Por otra parte, Miki ha sido espectador privilegiado de momentos secretos de grandes personajes de la música popular del siglo XX. Un voyeur perspicaz, de memoria fotográfica. A la edad del racconto, él puede asumir con autoridad aquello que escribió en “Nuestro balance”: “Echemos un vistazo desde aquí/ a todo aquello que pudimos rescatar…” Y entonces se corre de lugar, se pone a un costado del camino pero sin perderse del campo visual. Su memoria emotiva es un registro de finos detalles. Vio a Manzanero arrodillarse frente a una despechada Olga Guillot en el pasillo de un avión rumbo a México. Fue confidente de Antonio Carlos Jobim en Leblon el día que el autor de “Chica de Ipanema” estaba por irse a los Estados Unidos a grabar con Frank Sinatra (“No quería ir; odiaba volar, y me dijo que cuando viajaba extrañaba mucho Rio”). Por la época en que escribía algunas de las canciones más divertidas del catálogo argentino, tocó, como si fuera otro, la batería en la película El perseguidor, mientras Sergio Renán hacía el “Johnny” de la ficción de Cortázar y la Cueva de Pasarotus – una de las locaciones de aquel film – todavía no se había llenado de náufragos. Una noche, frente al piano, despertó la admiración de Vinicius de Moraes, y poco después Nana Caymmi le confesó su amor (“Una vez Nana me tiró los galgos… desde entonces grabó todas mis canciones”). Y así podría Miki seguir un buen rato. Testigo y protagonista. “Qué increíble mi vida”.

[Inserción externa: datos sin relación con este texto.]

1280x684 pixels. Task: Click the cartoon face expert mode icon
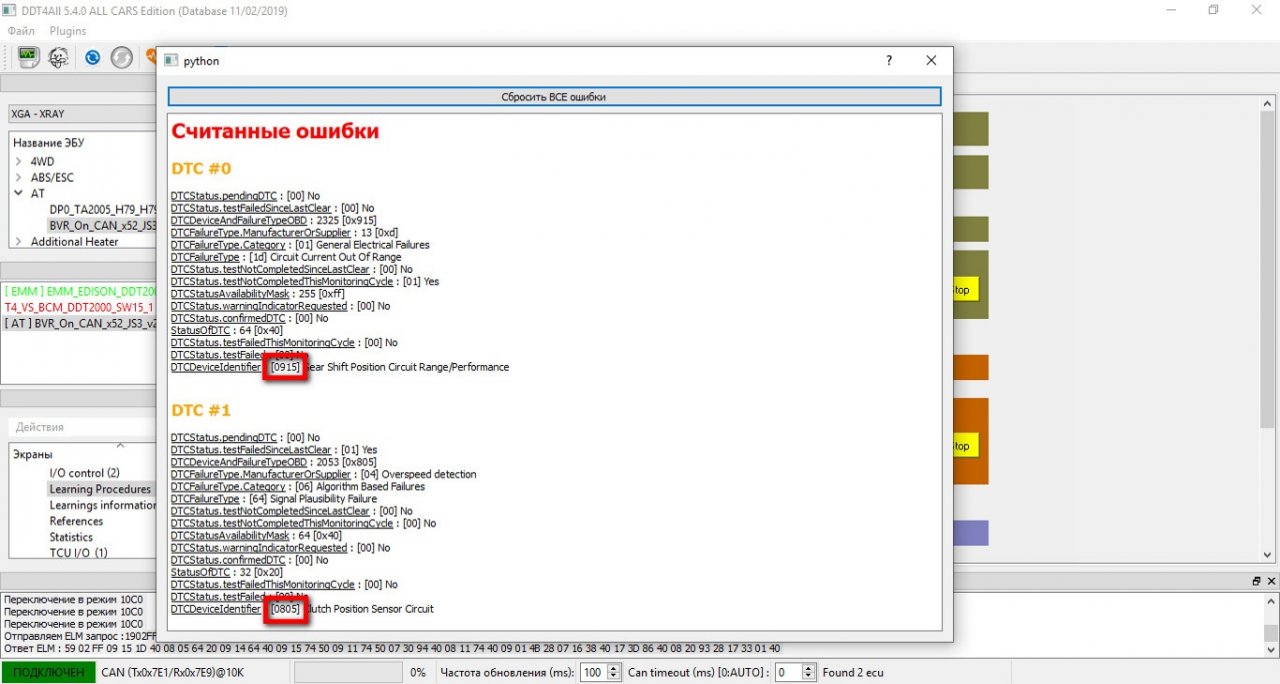(x=59, y=57)
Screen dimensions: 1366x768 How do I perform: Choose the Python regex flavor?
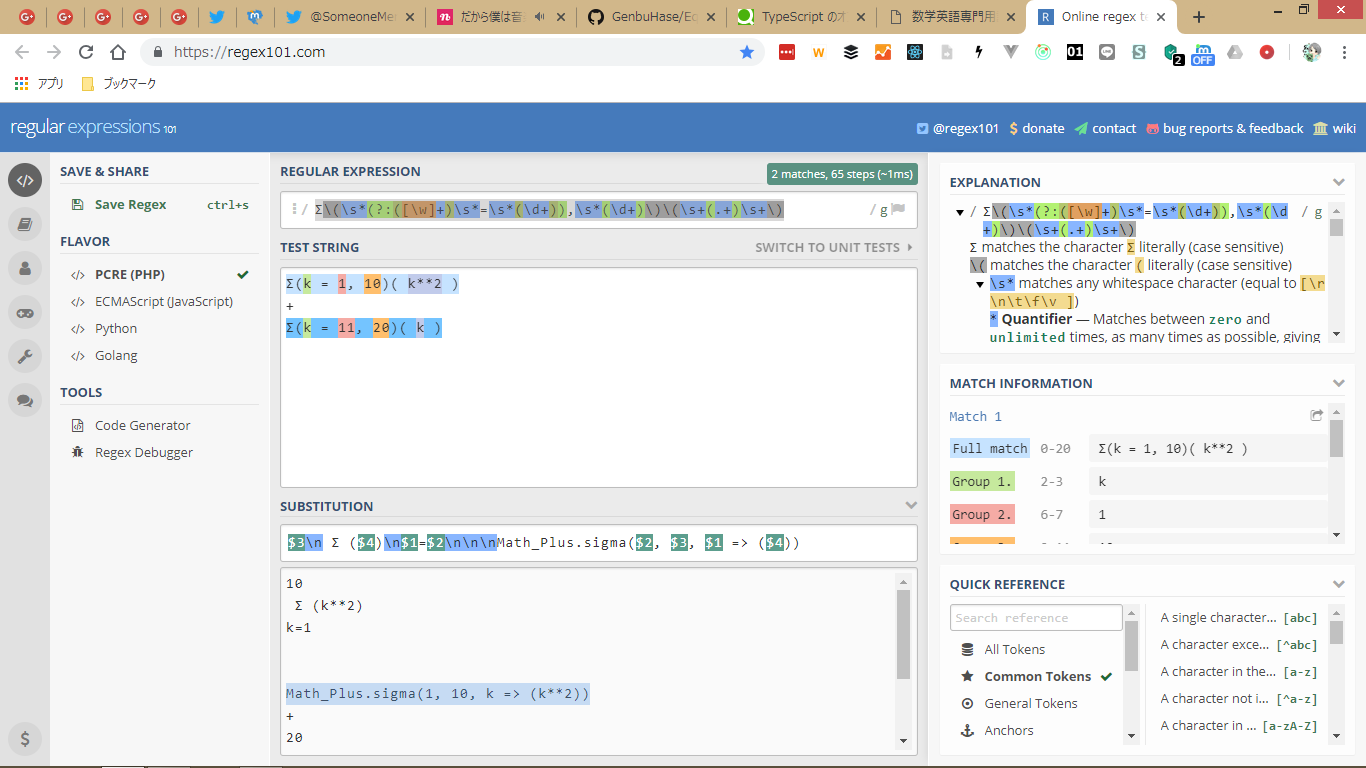115,328
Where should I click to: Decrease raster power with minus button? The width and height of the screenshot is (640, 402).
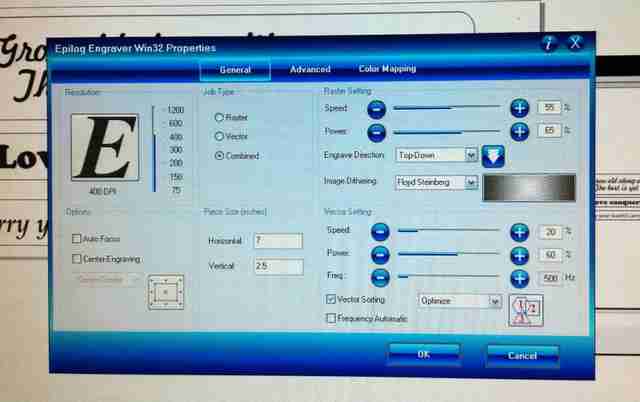(x=376, y=133)
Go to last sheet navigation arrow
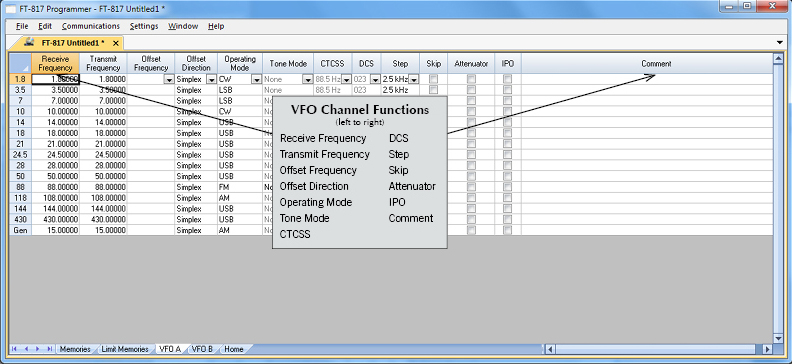792x364 pixels. coord(49,349)
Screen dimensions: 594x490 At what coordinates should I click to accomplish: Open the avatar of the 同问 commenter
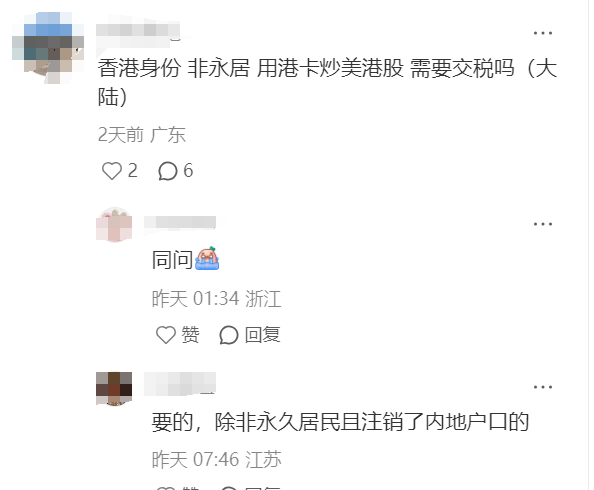[x=114, y=224]
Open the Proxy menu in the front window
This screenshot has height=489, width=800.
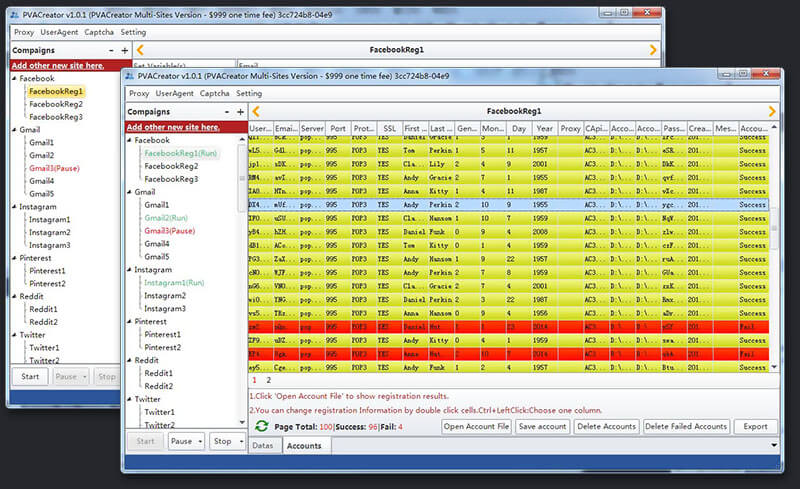[139, 93]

Los amigos le siguen diciendo Miki, el nombre con el que despuntó su primer vicio musical tras una batería en clave de jazz. Nació Bernardo Mitnik, pasó luego a Miki Lerman y finalmente recayó en Chico Novarro, un nombre de fantasía que remite, en lejana asociación, a un astro latino del cine mudo, a un dúo de damas cantoras y a un modismo muy usual en Centroamérica (“Oie chico…”). En definitiva, era el nombre perfecto para la construcción de un falso trópico en la ciudad copada por el twist y la Nueva Ola. Se han dicho de él muchas cosas. Que era un muchacho simpático, talentoso, seductor con las mujeres y poseedor del retaceado don de la ubicuidad, algo que él suele explicar con una frase ingeniosa: “llevo la dispersión en la sangre”.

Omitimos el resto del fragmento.